▽

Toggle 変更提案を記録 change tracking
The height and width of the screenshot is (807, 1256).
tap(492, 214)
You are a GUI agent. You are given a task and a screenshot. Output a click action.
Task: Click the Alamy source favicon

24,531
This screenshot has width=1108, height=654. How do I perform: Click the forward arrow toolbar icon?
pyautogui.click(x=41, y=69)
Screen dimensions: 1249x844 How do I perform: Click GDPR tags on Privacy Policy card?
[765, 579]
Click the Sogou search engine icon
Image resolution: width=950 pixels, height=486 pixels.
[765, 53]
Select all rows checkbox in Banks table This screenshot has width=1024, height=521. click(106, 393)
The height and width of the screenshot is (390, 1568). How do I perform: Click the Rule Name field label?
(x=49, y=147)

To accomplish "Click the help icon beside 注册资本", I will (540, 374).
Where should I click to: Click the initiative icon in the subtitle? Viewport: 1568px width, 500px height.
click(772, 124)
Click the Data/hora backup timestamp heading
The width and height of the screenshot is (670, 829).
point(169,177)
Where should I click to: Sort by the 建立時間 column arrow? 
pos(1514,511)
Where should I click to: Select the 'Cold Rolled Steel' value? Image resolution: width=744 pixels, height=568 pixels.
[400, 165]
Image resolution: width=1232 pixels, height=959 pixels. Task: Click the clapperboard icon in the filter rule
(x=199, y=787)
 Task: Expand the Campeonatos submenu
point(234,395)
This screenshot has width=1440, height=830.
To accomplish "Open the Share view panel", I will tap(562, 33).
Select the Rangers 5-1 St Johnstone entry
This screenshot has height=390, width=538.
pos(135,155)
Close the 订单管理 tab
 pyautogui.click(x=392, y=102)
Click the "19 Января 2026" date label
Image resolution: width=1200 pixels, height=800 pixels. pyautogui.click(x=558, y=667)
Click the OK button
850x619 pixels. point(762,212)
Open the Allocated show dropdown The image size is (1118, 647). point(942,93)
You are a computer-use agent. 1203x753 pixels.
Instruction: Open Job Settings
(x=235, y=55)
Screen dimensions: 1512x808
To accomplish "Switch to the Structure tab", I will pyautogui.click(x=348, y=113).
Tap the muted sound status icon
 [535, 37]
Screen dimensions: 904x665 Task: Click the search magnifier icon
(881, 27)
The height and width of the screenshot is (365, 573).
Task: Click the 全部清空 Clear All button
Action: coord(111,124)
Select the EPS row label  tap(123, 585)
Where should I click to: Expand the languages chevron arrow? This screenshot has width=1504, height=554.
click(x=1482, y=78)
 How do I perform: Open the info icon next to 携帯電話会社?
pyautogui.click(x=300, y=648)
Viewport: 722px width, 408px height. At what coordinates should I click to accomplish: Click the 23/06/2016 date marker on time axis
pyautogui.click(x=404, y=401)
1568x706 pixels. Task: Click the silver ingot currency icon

△

» **Exercise aim**: Write every record out again, unaltered.

» **Answer box**:
Toggle 変更提案を記録 change tracking
The height and width of the screenshot is (807, 1256).
tap(492, 214)
You are a GUI agent. You are given a task and a screenshot. Output a click action.
Task: Click the Alamy source favicon

24,531
This screenshot has width=1108, height=654. How do I perform: Click the forward arrow toolbar icon?
pyautogui.click(x=41, y=69)
Screen dimensions: 1249x844 How do I perform: Click GDPR tags on Privacy Policy card?
[765, 579]
Click the Sogou search engine icon
Image resolution: width=950 pixels, height=486 pixels.
[765, 53]
Select all rows checkbox in Banks table This screenshot has width=1024, height=521. click(106, 393)
The height and width of the screenshot is (390, 1568). How do I perform: Click the Rule Name field label?
(x=49, y=147)

To accomplish "Click the help icon beside 注册资本", I will (540, 374).
Where should I click to: Click the initiative icon in the subtitle? Viewport: 1568px width, 500px height.
click(772, 124)
Click the Data/hora backup timestamp heading
The width and height of the screenshot is (670, 829).
point(169,177)
Where should I click to: Sort by the 建立時間 column arrow? 
pos(1514,511)
Where should I click to: Select the 'Cold Rolled Steel' value? Image resolution: width=744 pixels, height=568 pixels.
[400, 165]
Image resolution: width=1232 pixels, height=959 pixels. Task: Click the clapperboard icon in the filter rule
(x=199, y=787)
 Task: Expand the Campeonatos submenu
point(234,395)
This screenshot has width=1440, height=830.
To accomplish "Open the Share view panel", I will tap(562, 33).
Select the Rangers 5-1 St Johnstone entry
This screenshot has height=390, width=538.
pos(135,155)
Close the 订单管理 tab
 pyautogui.click(x=392, y=102)
Click the "19 Января 2026" date label
Image resolution: width=1200 pixels, height=800 pixels. pyautogui.click(x=558, y=667)
Click the OK button
850x619 pixels. point(762,212)
Open the Allocated show dropdown The image size is (1118, 647). point(942,93)
You are a computer-use agent. 1203x753 pixels.
Instruction: Open Job Settings
(x=235, y=55)
Screen dimensions: 1512x808
To accomplish "Switch to the Structure tab", I will pyautogui.click(x=348, y=113).
Tap the muted sound status icon
 [535, 37]
Screen dimensions: 904x665 Task: Click the search magnifier icon
(881, 27)
The height and width of the screenshot is (365, 573).
Task: Click the 全部清空 Clear All button
Action: coord(111,124)
Select the EPS row label  tap(123, 585)
Where should I click to: Expand the languages chevron arrow? This screenshot has width=1504, height=554.
click(x=1482, y=78)
 How do I perform: Open the info icon next to 携帯電話会社?
pyautogui.click(x=300, y=648)
Viewport: 722px width, 408px height. At what coordinates should I click to accomplish: Click the 23/06/2016 date marker on time axis
pyautogui.click(x=404, y=401)
1568x706 pixels. Task: Click the silver ingot currency icon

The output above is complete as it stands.